WHAT IS EXPECTED
In the entries below, find the line with "This screenshot has height=372, width=897." and print exactly every line from there up to and including the line with "Task: Select the Bars chart style icon", with no other lines.

WORKING DATA
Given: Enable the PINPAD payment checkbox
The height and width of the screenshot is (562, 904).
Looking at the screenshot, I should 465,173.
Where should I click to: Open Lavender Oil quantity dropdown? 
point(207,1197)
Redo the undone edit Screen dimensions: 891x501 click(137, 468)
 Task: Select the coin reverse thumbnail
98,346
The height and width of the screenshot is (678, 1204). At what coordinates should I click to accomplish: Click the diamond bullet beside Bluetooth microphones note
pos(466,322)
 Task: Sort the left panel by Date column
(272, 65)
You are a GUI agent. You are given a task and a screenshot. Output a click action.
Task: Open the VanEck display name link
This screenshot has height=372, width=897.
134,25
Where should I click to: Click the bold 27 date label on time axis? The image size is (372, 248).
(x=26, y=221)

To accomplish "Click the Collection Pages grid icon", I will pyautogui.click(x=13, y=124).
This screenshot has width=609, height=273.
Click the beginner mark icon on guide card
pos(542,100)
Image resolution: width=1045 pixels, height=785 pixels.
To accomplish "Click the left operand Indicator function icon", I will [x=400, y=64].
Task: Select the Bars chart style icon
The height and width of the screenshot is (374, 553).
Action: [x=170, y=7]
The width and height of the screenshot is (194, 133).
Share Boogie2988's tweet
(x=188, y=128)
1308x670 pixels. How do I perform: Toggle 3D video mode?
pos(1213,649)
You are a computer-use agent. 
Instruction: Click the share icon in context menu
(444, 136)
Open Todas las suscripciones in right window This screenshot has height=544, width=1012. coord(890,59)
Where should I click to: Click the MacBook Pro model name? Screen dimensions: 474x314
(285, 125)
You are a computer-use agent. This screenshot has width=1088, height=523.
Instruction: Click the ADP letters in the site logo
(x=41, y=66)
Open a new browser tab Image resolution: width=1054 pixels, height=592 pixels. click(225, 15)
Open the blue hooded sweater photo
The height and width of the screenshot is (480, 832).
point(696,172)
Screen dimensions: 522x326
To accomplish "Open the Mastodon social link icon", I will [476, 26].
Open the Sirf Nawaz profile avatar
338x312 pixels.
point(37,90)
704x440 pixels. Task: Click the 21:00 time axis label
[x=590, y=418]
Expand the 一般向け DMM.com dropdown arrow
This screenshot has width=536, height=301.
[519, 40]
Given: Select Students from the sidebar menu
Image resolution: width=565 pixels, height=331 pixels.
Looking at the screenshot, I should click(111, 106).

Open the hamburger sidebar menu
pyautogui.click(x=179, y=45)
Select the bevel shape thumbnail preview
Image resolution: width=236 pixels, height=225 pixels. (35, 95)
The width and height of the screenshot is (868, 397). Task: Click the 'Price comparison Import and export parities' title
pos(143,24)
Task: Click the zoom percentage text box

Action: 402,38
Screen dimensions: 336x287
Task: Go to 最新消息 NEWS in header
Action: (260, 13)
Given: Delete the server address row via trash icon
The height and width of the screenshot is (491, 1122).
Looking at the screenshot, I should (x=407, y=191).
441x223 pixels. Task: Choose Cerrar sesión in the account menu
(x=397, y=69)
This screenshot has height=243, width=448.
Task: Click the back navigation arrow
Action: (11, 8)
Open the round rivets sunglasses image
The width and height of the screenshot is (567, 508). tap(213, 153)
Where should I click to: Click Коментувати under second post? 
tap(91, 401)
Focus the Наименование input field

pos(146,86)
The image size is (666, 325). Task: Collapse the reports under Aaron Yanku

PROBLEM SOLUTION
This screenshot has height=372, width=897.
134,25
Where should I click to: Click the bold 27 date label on time axis? The image size is (372, 248).
(x=26, y=221)

To accomplish "Click the Collection Pages grid icon", I will pyautogui.click(x=13, y=124).
This screenshot has width=609, height=273.
Click the beginner mark icon on guide card
pos(542,100)
Image resolution: width=1045 pixels, height=785 pixels.
To accomplish "Click the left operand Indicator function icon", I will [x=400, y=64].
Task: Select the Bars chart style icon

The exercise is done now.